Refleks Membuka Mata (E)
4 : membuka secara
spontan
3 : membuka dengan
rangsangan suara
2 : membuka dengan
rangsangan nyeri
1 : tidak ada respon
Refleks Verbal (V)
5 : orientasi baik
4 : kata baik, kalimat
baik, tapi isi percakapan membingungkan
3 : kata-kata baik tapi
kalimat tidak baik
2 : kata-kata tidak
dapat dimengerti, hanya mengerang
1 : tidak ada respon
Refleks Motorik (M)
6 : melakukan perintah
dengan benar
5 : mengenali nyeri
lokal tapi tidak melakukan perintah dengan benar
4 : dapat menghindari
rangsangan dengan tangan fleksi.
3 : hanya dapat
melakukan fleksi
2 : hanya dapat
melakukan ekstensi
1 : tidak ada respon
Cara penulisannya
berurutan E-V-M sesuai nilai yang didapatkan. Penderita yang sadar = compos
mentis pasti GCSnya 15 (4-5-6), sedang penderita koma dalam, GCSnya 3 (1-1-1).

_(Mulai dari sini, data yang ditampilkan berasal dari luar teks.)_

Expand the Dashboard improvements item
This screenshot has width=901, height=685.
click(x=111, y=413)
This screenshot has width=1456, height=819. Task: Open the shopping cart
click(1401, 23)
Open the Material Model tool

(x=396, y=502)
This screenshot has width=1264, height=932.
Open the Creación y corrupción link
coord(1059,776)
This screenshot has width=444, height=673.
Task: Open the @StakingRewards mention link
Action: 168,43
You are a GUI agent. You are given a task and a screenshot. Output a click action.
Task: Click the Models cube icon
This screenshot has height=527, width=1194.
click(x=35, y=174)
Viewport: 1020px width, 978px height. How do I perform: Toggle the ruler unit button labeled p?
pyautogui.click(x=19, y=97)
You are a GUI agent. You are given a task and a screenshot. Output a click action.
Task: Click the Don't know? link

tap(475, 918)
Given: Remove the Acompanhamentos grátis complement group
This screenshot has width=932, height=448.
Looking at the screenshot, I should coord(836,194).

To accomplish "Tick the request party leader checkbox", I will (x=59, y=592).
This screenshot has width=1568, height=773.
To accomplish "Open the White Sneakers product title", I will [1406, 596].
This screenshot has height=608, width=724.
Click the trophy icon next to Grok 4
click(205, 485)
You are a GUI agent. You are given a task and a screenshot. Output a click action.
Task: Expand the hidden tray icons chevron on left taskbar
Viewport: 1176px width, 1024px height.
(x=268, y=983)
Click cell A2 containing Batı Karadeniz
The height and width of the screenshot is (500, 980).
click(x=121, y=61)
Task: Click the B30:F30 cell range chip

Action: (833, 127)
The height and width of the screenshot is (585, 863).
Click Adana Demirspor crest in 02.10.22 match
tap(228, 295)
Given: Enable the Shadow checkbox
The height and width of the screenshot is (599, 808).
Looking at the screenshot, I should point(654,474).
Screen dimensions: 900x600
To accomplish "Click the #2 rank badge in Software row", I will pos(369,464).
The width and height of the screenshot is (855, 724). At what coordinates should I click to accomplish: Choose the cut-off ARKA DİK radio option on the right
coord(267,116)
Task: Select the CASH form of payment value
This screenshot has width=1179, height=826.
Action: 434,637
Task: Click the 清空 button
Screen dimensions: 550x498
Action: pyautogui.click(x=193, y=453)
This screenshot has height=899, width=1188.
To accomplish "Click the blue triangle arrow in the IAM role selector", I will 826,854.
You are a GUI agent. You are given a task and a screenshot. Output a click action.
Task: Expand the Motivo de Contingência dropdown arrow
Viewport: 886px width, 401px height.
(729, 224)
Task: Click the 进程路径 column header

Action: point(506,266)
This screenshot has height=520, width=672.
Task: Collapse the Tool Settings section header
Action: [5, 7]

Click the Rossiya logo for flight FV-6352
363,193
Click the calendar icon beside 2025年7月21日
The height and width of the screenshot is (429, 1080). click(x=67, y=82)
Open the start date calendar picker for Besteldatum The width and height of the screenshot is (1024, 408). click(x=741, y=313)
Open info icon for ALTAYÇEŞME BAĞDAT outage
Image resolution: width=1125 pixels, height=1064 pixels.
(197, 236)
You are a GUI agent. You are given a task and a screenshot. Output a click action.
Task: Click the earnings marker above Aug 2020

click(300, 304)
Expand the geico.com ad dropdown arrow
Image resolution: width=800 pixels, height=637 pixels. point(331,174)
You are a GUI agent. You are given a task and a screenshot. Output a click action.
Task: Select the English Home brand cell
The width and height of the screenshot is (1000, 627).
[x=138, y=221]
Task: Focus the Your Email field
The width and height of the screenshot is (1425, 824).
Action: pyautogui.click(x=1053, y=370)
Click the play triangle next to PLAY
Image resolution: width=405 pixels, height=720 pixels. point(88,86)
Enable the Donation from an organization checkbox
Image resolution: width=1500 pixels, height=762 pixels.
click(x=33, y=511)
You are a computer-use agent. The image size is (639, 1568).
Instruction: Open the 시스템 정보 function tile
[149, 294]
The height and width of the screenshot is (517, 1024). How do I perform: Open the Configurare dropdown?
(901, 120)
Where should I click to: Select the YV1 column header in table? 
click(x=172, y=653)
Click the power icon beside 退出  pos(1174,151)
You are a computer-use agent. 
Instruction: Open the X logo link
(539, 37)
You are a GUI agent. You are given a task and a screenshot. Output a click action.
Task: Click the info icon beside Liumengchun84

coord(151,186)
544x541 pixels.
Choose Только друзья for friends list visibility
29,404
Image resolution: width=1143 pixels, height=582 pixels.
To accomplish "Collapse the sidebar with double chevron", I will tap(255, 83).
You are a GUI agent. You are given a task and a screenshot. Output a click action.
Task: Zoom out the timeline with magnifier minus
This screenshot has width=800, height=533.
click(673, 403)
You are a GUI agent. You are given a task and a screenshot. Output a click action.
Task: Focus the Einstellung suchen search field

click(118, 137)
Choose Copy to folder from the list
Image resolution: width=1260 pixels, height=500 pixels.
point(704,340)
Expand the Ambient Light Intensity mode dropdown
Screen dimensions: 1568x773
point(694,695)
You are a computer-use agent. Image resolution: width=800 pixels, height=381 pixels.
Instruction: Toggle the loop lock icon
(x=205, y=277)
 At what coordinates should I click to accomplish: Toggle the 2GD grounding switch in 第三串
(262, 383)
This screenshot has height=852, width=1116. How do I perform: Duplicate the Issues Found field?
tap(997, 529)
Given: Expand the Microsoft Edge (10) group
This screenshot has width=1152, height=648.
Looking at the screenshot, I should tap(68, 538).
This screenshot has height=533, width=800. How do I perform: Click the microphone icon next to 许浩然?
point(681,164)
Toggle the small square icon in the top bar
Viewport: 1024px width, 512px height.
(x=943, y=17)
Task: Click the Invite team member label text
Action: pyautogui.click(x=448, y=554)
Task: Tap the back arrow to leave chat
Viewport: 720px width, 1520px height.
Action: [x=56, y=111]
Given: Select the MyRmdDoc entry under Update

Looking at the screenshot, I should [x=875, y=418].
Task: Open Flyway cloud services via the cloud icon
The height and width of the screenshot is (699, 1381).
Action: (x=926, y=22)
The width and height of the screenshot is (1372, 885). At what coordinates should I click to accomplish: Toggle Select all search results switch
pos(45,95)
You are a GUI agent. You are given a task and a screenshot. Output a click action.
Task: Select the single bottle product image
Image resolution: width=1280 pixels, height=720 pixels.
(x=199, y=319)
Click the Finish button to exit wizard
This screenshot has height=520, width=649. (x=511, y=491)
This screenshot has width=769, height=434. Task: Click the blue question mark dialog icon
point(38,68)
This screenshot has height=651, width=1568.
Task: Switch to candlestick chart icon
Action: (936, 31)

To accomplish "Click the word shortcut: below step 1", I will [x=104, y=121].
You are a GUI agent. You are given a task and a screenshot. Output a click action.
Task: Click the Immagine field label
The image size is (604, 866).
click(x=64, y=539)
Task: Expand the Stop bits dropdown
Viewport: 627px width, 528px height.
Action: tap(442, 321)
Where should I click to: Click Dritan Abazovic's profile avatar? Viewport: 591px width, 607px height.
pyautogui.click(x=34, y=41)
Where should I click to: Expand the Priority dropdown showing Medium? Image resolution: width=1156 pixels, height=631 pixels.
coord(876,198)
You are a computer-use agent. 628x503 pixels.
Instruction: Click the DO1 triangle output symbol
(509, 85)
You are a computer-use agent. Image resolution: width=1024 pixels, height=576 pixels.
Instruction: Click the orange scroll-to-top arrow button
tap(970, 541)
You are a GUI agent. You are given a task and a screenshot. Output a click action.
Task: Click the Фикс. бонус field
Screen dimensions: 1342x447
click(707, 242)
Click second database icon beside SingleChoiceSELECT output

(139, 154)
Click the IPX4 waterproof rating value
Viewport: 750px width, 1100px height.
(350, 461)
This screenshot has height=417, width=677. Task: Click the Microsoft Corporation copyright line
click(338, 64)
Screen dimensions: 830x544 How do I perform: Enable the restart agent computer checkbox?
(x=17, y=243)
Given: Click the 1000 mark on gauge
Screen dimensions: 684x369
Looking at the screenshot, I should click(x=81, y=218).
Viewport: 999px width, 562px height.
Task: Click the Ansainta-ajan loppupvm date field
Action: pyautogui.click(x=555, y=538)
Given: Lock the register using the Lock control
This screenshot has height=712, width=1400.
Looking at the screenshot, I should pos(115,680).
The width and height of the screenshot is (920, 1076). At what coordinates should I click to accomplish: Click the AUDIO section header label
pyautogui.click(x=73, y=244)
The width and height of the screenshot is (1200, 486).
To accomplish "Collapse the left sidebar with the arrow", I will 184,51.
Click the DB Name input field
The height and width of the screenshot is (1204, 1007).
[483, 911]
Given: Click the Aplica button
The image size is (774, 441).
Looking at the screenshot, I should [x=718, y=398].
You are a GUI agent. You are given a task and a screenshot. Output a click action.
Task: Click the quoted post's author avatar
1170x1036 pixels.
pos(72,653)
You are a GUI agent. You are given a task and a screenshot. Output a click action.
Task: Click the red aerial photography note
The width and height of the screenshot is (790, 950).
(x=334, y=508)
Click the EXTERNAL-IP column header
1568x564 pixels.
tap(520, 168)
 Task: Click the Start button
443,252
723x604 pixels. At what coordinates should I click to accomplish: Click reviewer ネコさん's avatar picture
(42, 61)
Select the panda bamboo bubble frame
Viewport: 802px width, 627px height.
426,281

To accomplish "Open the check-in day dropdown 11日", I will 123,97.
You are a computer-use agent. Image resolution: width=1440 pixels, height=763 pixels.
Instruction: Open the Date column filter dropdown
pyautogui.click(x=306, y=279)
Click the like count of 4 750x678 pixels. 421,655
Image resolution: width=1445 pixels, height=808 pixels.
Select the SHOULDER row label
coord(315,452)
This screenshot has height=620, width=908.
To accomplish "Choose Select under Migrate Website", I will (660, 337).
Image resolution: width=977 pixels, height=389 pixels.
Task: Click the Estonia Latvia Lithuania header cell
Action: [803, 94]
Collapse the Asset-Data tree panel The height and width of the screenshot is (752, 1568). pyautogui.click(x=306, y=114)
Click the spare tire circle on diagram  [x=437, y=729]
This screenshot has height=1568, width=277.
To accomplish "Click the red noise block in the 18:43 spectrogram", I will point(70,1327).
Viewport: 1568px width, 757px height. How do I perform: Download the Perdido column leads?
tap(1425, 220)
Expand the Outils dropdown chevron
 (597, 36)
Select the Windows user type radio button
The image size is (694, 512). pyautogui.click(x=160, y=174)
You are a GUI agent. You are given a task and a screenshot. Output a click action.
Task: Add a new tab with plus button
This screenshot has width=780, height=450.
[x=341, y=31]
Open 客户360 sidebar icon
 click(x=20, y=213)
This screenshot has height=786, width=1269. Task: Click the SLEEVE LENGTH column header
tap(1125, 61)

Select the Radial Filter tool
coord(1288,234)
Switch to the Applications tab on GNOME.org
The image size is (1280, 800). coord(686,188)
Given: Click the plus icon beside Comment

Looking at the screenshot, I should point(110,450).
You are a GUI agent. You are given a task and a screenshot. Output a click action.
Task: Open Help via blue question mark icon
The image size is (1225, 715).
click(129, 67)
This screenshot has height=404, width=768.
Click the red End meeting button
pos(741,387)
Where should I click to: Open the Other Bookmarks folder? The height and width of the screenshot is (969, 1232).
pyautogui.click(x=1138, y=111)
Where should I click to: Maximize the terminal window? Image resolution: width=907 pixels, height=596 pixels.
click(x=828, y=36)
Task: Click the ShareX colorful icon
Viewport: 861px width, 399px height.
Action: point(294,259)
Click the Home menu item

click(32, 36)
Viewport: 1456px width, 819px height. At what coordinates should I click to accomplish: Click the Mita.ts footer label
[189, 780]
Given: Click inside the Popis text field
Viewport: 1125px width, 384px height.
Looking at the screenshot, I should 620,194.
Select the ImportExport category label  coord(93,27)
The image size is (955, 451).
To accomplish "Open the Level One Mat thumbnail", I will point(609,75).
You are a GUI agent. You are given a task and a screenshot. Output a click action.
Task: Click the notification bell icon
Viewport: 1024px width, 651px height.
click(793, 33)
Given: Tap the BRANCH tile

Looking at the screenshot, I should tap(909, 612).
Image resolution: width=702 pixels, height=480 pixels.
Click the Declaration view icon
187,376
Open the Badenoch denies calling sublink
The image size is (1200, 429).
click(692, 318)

Bila salah satu reaksi tidak bisa dinilai, misal kedua mata bengkak sedang V
dan M normal, penulisannya X-5-6.Bila ada trakheostomi sedang E dan M normal,
penulisannya 4-X-6.Atau bila tetra parese sedang E dan V normal, penulisannya
4-5-X. GCS tidak bisa dipakai untuk menilai tingkat kesadaran
pada anak berumur kurang dari 5 tahun. Atau jika ditotal skor GCS
dapat diklasifikasikan :
a.
Skor 14-15 : compos mentis
b.
Skor 12-13 : apatis
c.
Skor 11-12 : somnolent
d.
Skor 8-10 : stupor
e.
Skor < 5 : koma
Derajat Kesadaran
- Sadar :
dapat berorientasi dan komunikasi
- Somnolens :
dapat digugah dengan berbagai stimulasi, bereaksi secara motorik / verbal
kemudian terlelap lagi. Gelisah atau tenang.
- Stupor
: gerakan spontan, menjawab secara refleks terhadap rangsangan nyeri,
pendengaran dengan suara keras dan penglihatan kuat. Verbalisasi mungkin
terjadi tapi terbatas pada satu atau dua kata saja. Non verbal dengan
menggunakan kepala.
-
Semi Koma : tidak terdapat respon verbal, reaksi rangsangan
kasar dan ada yang menghindar (contoh menghindari tusukan).
- Koma :
tidak bereaksi terhadap stimulus.
Kualitas Kesadaran
- Compos
mentis : bereaksi secara adekuat
- Abstensia
drowsy / kesadaran tumpul : tidak tidur dan tidak begitu waspada. Perhatian
terhadap sekeliling berkurang. Cenderung mengantuk.
- Bingung /
confused : disorientasi terhadap tempat, orang dan waktu.
- Delirium
: mental dan motorik kacau, ada halusinasi dan bergerak sesuai dengan
kekacauan pikirannya.
- Apatis
: tidak tidur, acuh tak acuh, tidak bicara dan pandangan hampa.
Gangguan fungsi cerebral meliputi : gangguan komunikasi,
gangguan intelektual, gangguan perilaku dan gangguan emosi.
Pengkajian position mental / kesadaran meliputi :
GCS, orientasi (orang, tempat dan waktu), memori, interpretasi dan komunikasi.
GCS, orientasi (orang, tempat dan waktu), memori, interpretasi dan komunikasi.